Un point de vue qui n’est pas partagé par l’économiste Meïssa Babou. Il affirme que la sortie des pays de l’Aes de l’Uemoa n’aura pas un impact aussi négatif sur le FCfa. Parce qu’ils ne sont pas les pays les plus forts. Selon lui, la Côte d’Ivoire et le Sénégal sont les locomotives de la monnaie dite Cfa. «On pourra constater peut-être, au niveau de la centralisation des devises de la banque centrale, une baisse mais qui ne sera pas aussi négative. D’autant que ces pays sont beaucoup plus importateurs», dit-il.

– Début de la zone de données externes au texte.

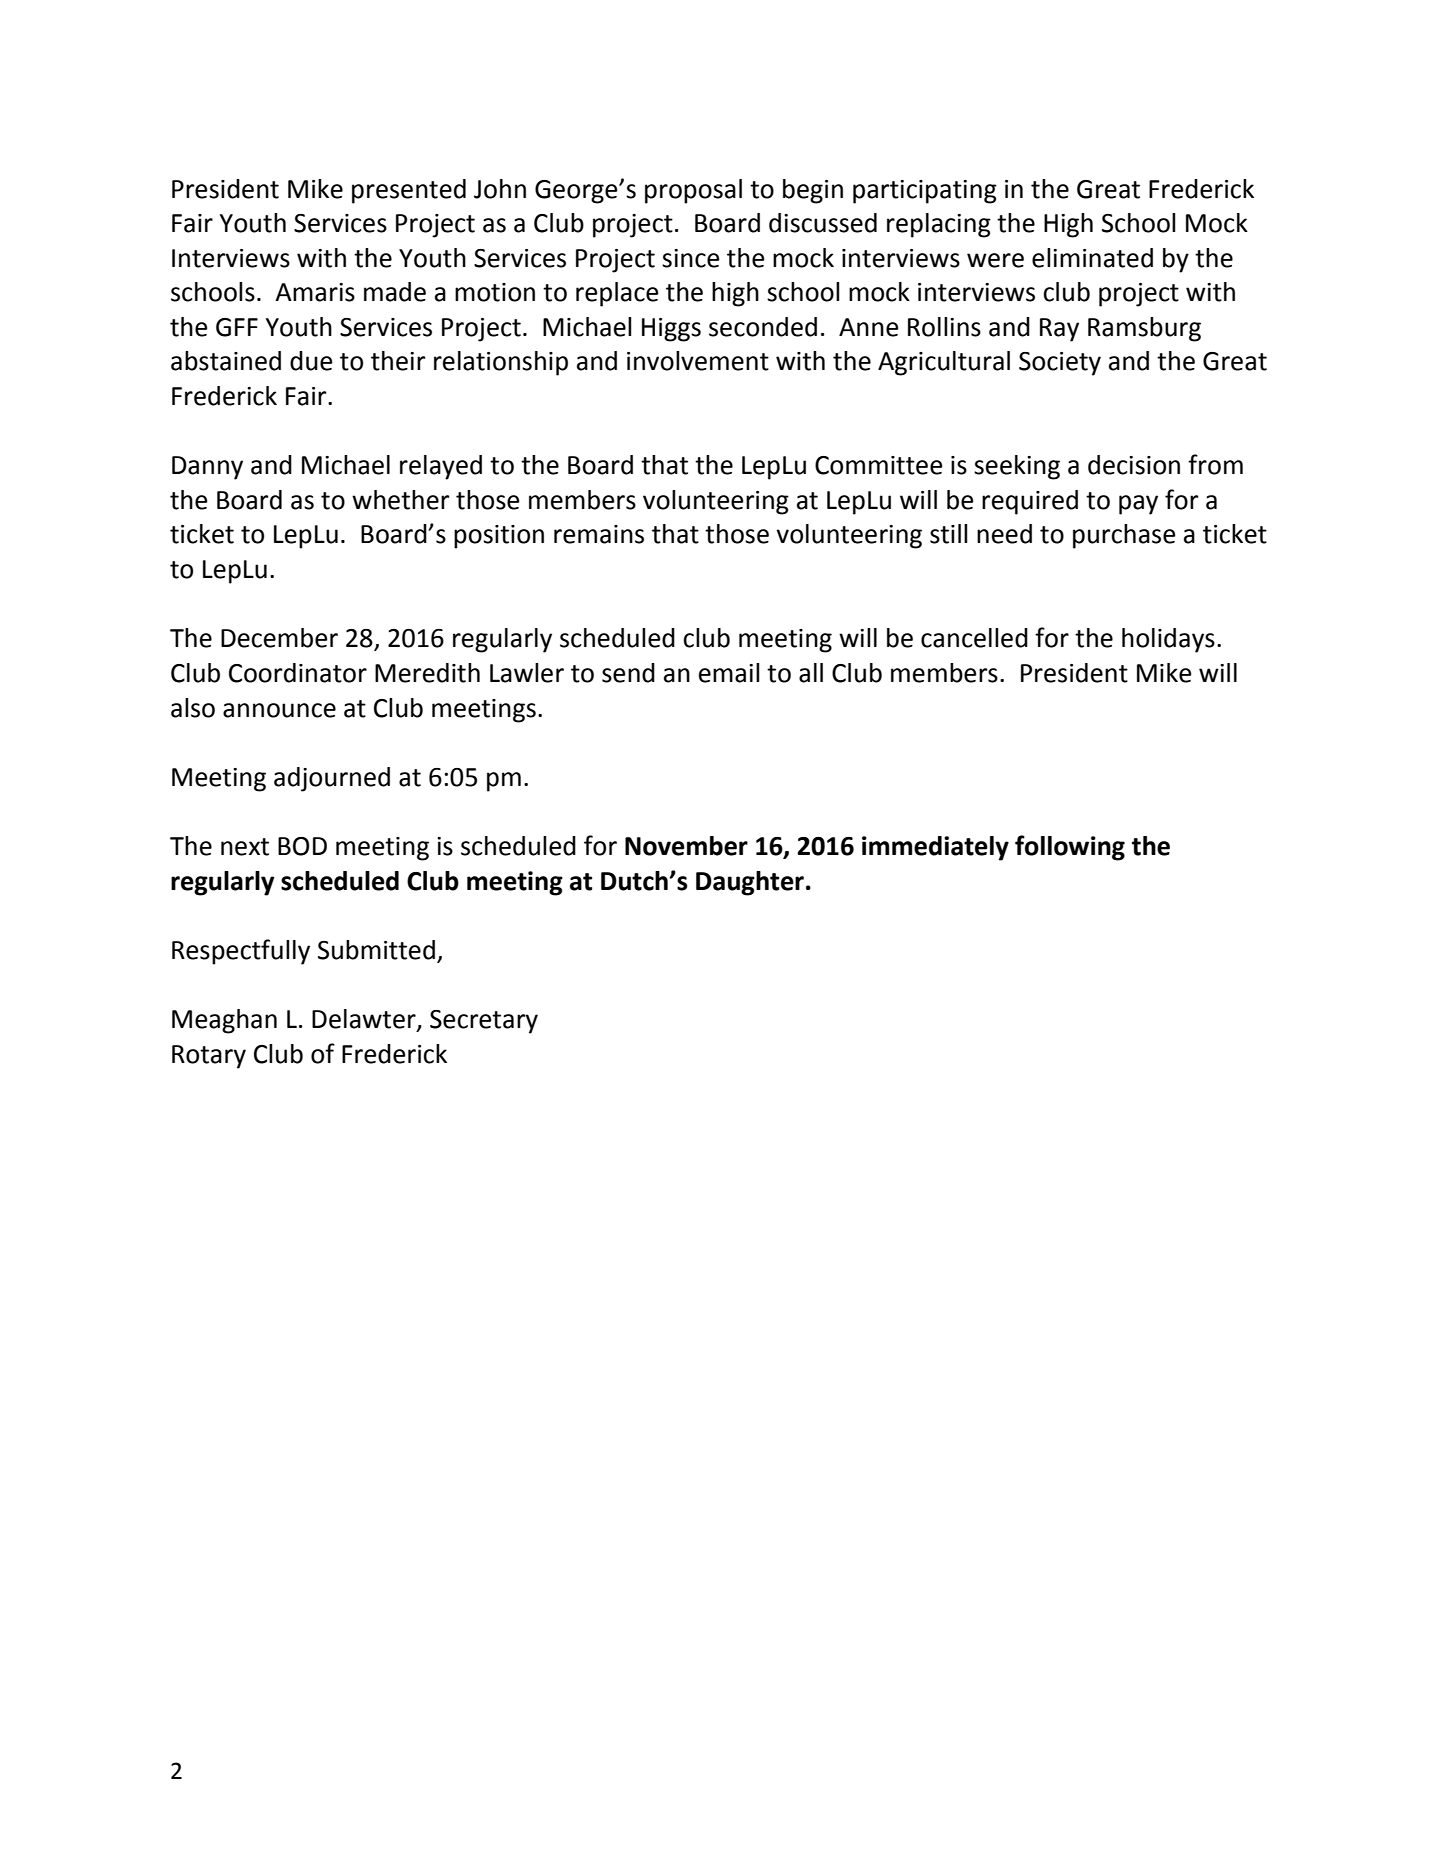 This page has height=1871, width=1446. I want to click on Secretary, so click(484, 1022).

D’après lui, ils ont plus besoin de devises par rapport aux autres pays comme le Sénégal et la Côte d’Ivoire qui, certes importent mais qui ont des économies beaucoup plus dynamiques. «Ils pourraient, par le jeu de la compensation, couvrir en devises certaines de leurs actions», souligne Meïssa Babou. L’économiste affirme que si ces pays quittent l’Uemoa, ils auront comme première devise le Cfa. Parce qu’ils sont entourés de pays qui utilisent cette monnaie, à l’image de la Gambie ou de la Mauritanie où le Cfa est roi. D’après lui, le Cfa pourra être encore plus fort.
Visa à l’égard des pays de l’Aes, gros risque pour la Cedeao
A l’occasion du 65e Sommet ordinaire des chefs d’Etat et de gouvernement de la Cedeao, qui s’est tenu dans la capitale nigériane, Abuja, la question d’imposition du visa a été agitée. Ancien cadre de la Boad et du Fonds africain de garantie et de coopération économique (Fagace), Magaye Gaye prévient que l’imposition de visa à l’égard des pays de l’Aes risque d’être une perte pour la Cedeao. «S’il y a une réciprocité, c’est la Cedeao qui perd globalement. Cela veut dire que seuls les 17 % des 450 millions de la Cedeao vont demander le visa, payer les frais. Les 83 % vont en perdre en termes de frais de visa», prévient-il.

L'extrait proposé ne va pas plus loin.